Applekirk est un village rural situé dans les Marches, la région centrale d’un monde où le temps ne s’écoule pas à la même vitesse selon que l’on se trouve à l’est ― où la magie est très puissante et où vivent les dieux ― ou à l’ouest ― où la magie est totalement absente. C’est la fin de l’été, et la vie s’écoule paisiblement pour les villageois. Mais le manoir va être mis sens dessus dessous par le retour de Hanethe, qui fut autrefois la maîtresse des lieux. Partie en Orient, elle y est restée quelques dizaines d’années. Mais, plus à l’ouest, à Applekirk, plusieurs générations se sont succédé. Ayant provoqué la colère d’Agdisdis, la déesse du Mariage, Hanethe a fuit. Mais Agdisdis est bien décidée à se venger.


Mon avis

Avec Pierre-de-vie, je suis tombée sur une lecture extrêmement rare, la première du genre pour moi (en tout cas en Fantasy). Ce que l’autrice, elle-même, appelle la Domestic Fantasy ou ce que la Geekosophe nomme très justement de la Fantasy champêtre 😄. C’est bucolique, très calme, contemplatif et centré sur le quotidien, le banal. En ça, ça me rappelle énormément L’espace d’un an de Becky Chambers que j’avais adoré. Cependant, je sors de ma lecture un chouïa partagée. Là où Becky Chambers a su décrire des relations amoureuses intéressantes, Jo Walton m’a perdu.

## Données fournies
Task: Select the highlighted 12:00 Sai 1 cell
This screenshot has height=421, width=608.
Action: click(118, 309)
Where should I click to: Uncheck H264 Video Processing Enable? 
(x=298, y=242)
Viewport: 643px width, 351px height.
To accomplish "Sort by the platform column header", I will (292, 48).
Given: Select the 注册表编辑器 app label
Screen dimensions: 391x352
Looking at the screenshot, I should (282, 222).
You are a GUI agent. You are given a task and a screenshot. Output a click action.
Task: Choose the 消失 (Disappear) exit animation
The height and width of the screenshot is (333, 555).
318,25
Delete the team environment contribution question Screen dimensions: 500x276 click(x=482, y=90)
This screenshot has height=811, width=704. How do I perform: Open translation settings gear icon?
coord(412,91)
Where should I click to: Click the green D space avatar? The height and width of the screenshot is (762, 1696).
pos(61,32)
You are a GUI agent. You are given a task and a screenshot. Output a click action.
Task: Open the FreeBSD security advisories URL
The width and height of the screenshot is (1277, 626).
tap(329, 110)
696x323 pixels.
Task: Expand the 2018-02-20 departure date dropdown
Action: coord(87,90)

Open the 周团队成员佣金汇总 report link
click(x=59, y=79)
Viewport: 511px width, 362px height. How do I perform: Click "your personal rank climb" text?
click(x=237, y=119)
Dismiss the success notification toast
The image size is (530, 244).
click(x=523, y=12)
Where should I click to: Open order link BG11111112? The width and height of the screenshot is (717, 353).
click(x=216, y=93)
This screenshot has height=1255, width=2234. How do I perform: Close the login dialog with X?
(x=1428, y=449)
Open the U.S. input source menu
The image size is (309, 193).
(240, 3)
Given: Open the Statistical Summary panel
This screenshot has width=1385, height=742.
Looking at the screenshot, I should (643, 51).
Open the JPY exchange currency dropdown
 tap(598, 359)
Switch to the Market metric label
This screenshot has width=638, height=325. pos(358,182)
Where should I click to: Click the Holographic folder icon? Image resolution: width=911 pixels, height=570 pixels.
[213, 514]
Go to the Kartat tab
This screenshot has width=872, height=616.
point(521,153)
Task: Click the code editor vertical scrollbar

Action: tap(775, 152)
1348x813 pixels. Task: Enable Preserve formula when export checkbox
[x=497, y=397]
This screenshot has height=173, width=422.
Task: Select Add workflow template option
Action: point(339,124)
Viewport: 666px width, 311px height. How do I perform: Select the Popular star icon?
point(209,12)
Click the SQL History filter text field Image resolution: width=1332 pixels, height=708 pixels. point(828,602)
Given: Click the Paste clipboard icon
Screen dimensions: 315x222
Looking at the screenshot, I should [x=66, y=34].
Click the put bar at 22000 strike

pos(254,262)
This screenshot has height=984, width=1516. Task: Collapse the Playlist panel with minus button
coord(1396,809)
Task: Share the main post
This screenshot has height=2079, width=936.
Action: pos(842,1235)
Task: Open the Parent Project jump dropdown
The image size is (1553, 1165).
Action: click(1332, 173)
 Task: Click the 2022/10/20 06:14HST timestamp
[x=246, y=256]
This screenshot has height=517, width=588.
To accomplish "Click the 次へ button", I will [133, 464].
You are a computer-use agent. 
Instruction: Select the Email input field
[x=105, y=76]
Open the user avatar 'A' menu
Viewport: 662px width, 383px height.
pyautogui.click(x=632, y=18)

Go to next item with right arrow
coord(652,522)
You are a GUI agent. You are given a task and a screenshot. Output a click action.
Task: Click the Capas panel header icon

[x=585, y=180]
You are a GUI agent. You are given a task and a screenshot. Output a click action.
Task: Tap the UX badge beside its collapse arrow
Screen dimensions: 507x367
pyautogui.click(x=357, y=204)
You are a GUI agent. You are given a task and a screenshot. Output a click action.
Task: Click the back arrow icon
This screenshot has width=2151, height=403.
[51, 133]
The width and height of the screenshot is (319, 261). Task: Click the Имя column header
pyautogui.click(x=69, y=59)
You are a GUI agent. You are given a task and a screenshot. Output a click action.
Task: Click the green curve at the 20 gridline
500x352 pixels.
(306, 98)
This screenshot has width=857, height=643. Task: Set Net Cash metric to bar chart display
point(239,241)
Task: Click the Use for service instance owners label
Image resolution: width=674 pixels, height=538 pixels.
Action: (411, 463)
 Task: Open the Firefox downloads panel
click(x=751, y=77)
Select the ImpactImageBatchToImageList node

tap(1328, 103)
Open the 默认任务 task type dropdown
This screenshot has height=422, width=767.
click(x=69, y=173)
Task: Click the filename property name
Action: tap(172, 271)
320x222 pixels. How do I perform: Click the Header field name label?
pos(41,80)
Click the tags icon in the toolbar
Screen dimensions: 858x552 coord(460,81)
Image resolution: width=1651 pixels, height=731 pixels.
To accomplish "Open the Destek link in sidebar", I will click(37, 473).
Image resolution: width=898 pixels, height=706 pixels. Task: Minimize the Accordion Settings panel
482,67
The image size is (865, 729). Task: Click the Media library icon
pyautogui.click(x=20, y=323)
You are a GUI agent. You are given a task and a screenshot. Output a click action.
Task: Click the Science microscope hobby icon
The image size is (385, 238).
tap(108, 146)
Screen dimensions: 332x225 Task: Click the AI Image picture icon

## À faire
**1)** Extrayez du texte sur Pierre-de-vie le passage qui va de « Avec Pierre-de-vie, je » à « Walton m’a perdu. ».
**2)** Dans les lignes de données, depuis la ligne contenant « Image resolution: width=898 » jusqu'à la dernière de ces lignes, décalez de 137 chaque coordonnée des réponses, puis redonnez intégralement toutes ces lignes, s'il vous plaît.

## Corrigé des exercices
**1)**
Avec Pierre-de-vie, je suis tombée sur une lecture extrêmement rare, la première du genre pour moi (en tout cas en Fantasy). Ce que l’autrice, elle-même, appelle la Domestic Fantasy ou ce que la Geekosophe nomme très justement de la Fantasy champêtre 😄. C’est bucolique, très calme, contemplatif et centré sur le quotidien, le banal. En ça, ça me rappelle énormément L’espace d’un an de Becky Chambers que j’avais adoré. Cependant, je sors de ma lecture un chouïa partagée. Là où Becky Chambers a su décrire des relations amoureuses intéressantes, Jo Walton m’a perdu.

**2)**
Image resolution: width=898 pixels, height=706 pixels. Task: Minimize the Accordion Settings panel
619,204
The image size is (865, 729). Task: Click the Media library icon
pyautogui.click(x=157, y=460)
You are a GUI agent. You are given a task and a screenshot. Output a click action.
Task: Click the Science microscope hobby icon
The image size is (385, 238).
tap(245, 283)
Screen dimensions: 332x225 Task: Click the AI Image picture icon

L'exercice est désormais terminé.